The Conference Board’s consumer confidence index slipped to 102.3 this month, the lowest level since last November, from an upwardly revised 103.7 in April. Economists polled by Reuters had expected the index to fall to 99 from the previously reported reading of 101.3.

The cutoff date for the survey, which places more emphasis on the labor market, was May 22. A fight to raise the government’s borrowing cap weighed on the University of Michigan’s consumer sentiment measure this month.

President Joe Biden and Republican U.S. House of Representatives Speaker Kevin McCarthy on Sunday signed off on an agreement to temporarily suspend the debt ceiling and cap some federal spending in order to prevent a U.S. debt default.

Consumers were less optimistic on the labor market, with the share viewing jobs as “plentiful” falling to the lowest level since April 2021 and the proportion of those saying jobs were “hard to get” rising to a six-month high.

The survey’s so-called labor market differential, derived from data on respondents’ views on whether jobs are plentiful or hard to get, fell to 31.0, the lowest since April 2021, from 36.9 in April, suggesting the labor market was loosening up.

This measure correlates to the unemployment rate from the U.S. Labor Department. The jobless rate fell back to a 53-year low of 3.4% in April.
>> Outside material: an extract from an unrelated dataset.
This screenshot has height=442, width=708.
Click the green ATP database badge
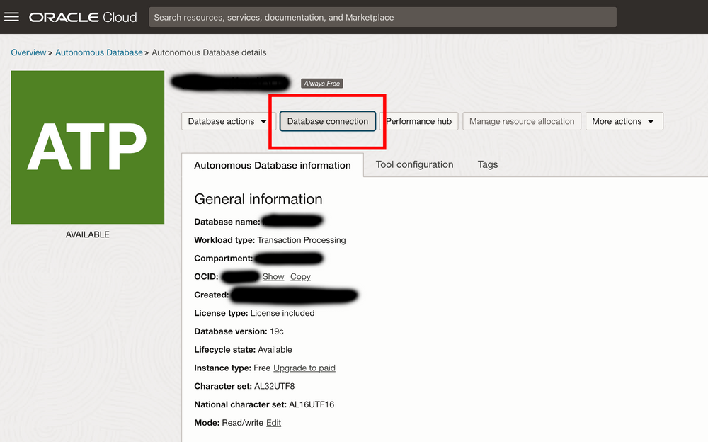coord(87,147)
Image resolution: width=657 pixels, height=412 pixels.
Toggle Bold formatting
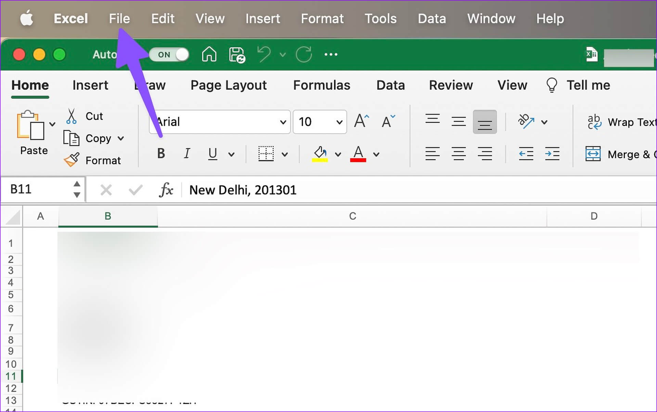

The government is scheduled to publish its closely watched employment report for May on Friday.

More timely data like first-time applications for state unemployment benefits suggests the labor market remains tight, but is gradually easing.

“Job growth is slowing,” said Jeffrey Roach, chief economist at LPL Financial in North Carolina. “Investors should expect Friday’s job report to reveal emerging cracks in the labor market.”